We each need to develop self-control as a habit in different areas, depending on our own struggles and weaknesses. A friend of mine, Matthew, grew up in a family where anger often expressed itself in bursts of outrage. He finds it very easy to repeat that pattern with his friends and workmates. For him, growing as a Christian includes learning new ways of expressing and deal­ing with anger. He is working to bring his life and his character into conformity with God. As he has learnt to control the way he expresses his anger, his feelings of anger have eased.

Developing character involves discipline and training. Paul urges Timothy to “train himself in godliness” (1 Tim. 4:7-10), and uses a similar image for his description of his own “self-discipline” (1 Cor. 9:24ff). Godliness will not emerge, as it were, auto­matically, with no effort on our part. Growth in godliness will require consis­tent, and planned, effort.

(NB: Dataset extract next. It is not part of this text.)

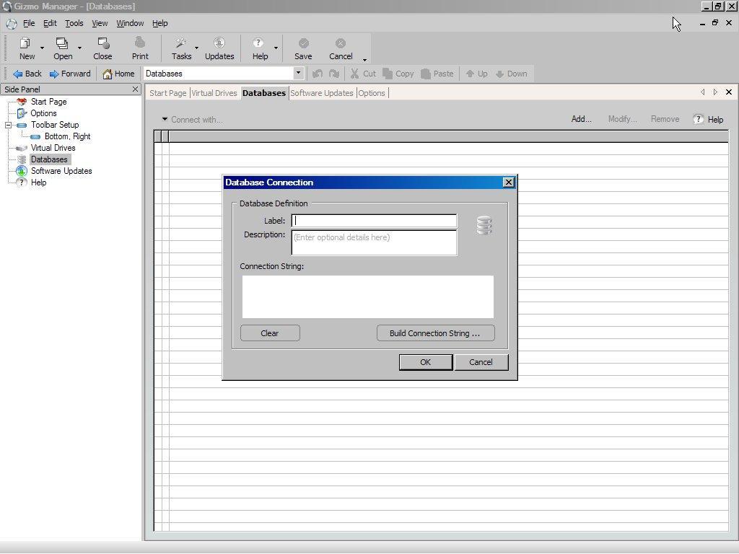Screen dimensions: 739x554
Task: Open toolbar Help via the question mark icon
Action: (258, 43)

The New Testament also warns against false disciplines, rules which “have an appearance of wisdom in promoting self-imposed piety, humility and severe treat­ment of the body, but ... are of no value in checking self indulgence” (Col. 2:20ff; 1 Tim. 4:2-3).

Meeting other Christians around God’s word (church!) is an example of a discipline which helps us in godly living. It is where we are encouraged and spurred on in godli­ness (Heb. 10:24-25). The fact that I have to face my Bible study group next week restrains me from sin. The accountability which church provides is important. We shouldn’t disregard the value of such things as regular meetings, for they help direct our lives towards godliness and away from the sinful distractions with which we might otherwise fill them. In an increasingly busy world, being regular at church is itself a dis­cipline.

One of the habits which I continually try to develop is good listening. I can see that Christian love will often require that I listen to people and understand them before speaking, but I am often too ready to speak. So I am trying to concentrate on listening first when I am in conversations. I hope that in time, I will not have to con­centrate on it –– it will become “natural”.

Fighting temptation: We need disci­plines which protect us from our own spe­cific temptations. We recognise places, times and situations in which we are easily tempted, and set up patterns to avoid them.

A few years ago, a group of friends found our conversation constantly coming round to a particular person we knew, and our comments about him were ungracious. So we had to say that we would not talk about him.

I find myself particularly vulnerable to temptation when I am tired. It is far easier to be snappy and grumpy, as well as to relax my guard in all sorts of areas. Regular sleep may not look like a profound spiritual dis­cipline –– but it is very important if I’m going to serve the people around me.

The place of disciplines: Sin springs from the human heart in a myriad of forms, so our battle against it will take many forms. We started by seeing two options: godliness through discipline and godliness through spontaneity. Both of these have a point, but neither is the whole answer.

Christian living involves our understanding, attitudes and actions (head, hearts and hands). Conforming to Christ starts by knowing God and his ways, so we understand and believe the gospel. Our hearts also have to be in the right place. God’s word calls us to love and fear God and to rejoice in our hope. From knowing God and loving God we must obey him. So we can put self-disci­pline in its right place. It is part of our striving for Christian maturity, for it helps us to act obediently. But actions are not the only concern we have.

Discipline gives us ways of avoiding temptation, developing character and ensuring we are involved in activities in which we are brought back to the gospel. We also need to examine our hearts and our Christian understanding, to see if our behavioural problems stem from wrong motives or wrong beliefs.

It is said that Billy Graham will never enter a hotel room alone. Another itin­erant preacher always has the television removed from his room before he goes inside. If the pastors attending the conference mentioned at the beginning had demonstrated similar discipline, and not underrated their willingness to sin, the hotel management might have had a more encouraging story to tell.